■ **TASK REQUIREMENTS**:
Change every "At what coordinates should I click to accomplish" to "Which point should I click to accomplish" throughout the listing below, and give all of its lines again with nothing else altered.

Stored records

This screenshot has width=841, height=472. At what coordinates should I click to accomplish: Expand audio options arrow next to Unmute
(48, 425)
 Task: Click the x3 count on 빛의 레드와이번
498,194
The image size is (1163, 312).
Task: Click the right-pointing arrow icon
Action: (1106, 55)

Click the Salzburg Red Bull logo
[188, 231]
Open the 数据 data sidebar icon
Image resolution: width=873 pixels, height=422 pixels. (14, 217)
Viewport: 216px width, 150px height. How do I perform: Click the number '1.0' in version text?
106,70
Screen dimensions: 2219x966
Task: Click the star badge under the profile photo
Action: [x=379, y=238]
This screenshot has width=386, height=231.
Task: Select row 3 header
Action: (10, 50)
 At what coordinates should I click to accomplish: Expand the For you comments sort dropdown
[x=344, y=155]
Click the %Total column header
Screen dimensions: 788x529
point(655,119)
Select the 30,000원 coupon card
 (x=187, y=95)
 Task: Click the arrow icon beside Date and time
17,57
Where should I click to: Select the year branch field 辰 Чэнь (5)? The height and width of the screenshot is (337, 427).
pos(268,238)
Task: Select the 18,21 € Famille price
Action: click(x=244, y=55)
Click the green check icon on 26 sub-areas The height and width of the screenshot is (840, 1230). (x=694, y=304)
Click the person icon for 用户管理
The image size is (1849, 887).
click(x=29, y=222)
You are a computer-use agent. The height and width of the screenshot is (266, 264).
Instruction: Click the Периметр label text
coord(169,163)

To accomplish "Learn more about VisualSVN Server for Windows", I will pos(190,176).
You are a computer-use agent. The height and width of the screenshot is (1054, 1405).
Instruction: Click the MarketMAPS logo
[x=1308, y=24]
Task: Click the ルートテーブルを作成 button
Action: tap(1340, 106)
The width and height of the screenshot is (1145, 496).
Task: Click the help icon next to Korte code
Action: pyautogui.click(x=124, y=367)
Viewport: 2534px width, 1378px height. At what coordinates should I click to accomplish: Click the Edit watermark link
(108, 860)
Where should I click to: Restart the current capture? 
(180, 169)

■ **FINAL RESULT**:
This screenshot has width=841, height=472. Which point should I click to accomplish: Expand audio options arrow next to Unmute
(48, 425)
 Task: Click the x3 count on 빛의 레드와이번
498,194
The image size is (1163, 312).
Task: Click the right-pointing arrow icon
Action: (1106, 55)

Click the Salzburg Red Bull logo
[188, 231]
Open the 数据 data sidebar icon
Image resolution: width=873 pixels, height=422 pixels. (14, 217)
Viewport: 216px width, 150px height. How do I perform: Click the number '1.0' in version text?
106,70
Screen dimensions: 2219x966
Task: Click the star badge under the profile photo
Action: [x=379, y=238]
This screenshot has width=386, height=231.
Task: Select row 3 header
Action: (10, 50)
 Which point should I click to accomplish: Expand the For you comments sort dropdown
[x=344, y=155]
Click the %Total column header
Screen dimensions: 788x529
point(655,119)
Select the 30,000원 coupon card
 (x=187, y=95)
 Task: Click the arrow icon beside Date and time
17,57
Where should I click to: Select the year branch field 辰 Чэнь (5)? The height and width of the screenshot is (337, 427).
pos(268,238)
Task: Select the 18,21 € Famille price
Action: click(x=244, y=55)
Click the green check icon on 26 sub-areas The height and width of the screenshot is (840, 1230). (x=694, y=304)
Click the person icon for 用户管理
The image size is (1849, 887).
click(x=29, y=222)
You are a computer-use agent. The height and width of the screenshot is (266, 264).
Instruction: Click the Периметр label text
coord(169,163)

To accomplish "Learn more about VisualSVN Server for Windows", I will pos(190,176).
You are a computer-use agent. The height and width of the screenshot is (1054, 1405).
Instruction: Click the MarketMAPS logo
[x=1308, y=24]
Task: Click the ルートテーブルを作成 button
Action: tap(1340, 106)
The width and height of the screenshot is (1145, 496).
Task: Click the help icon next to Korte code
Action: pyautogui.click(x=124, y=367)
Viewport: 2534px width, 1378px height. Which point should I click to accomplish: Click the Edit watermark link
(108, 860)
Where should I click to: Restart the current capture? 
(180, 169)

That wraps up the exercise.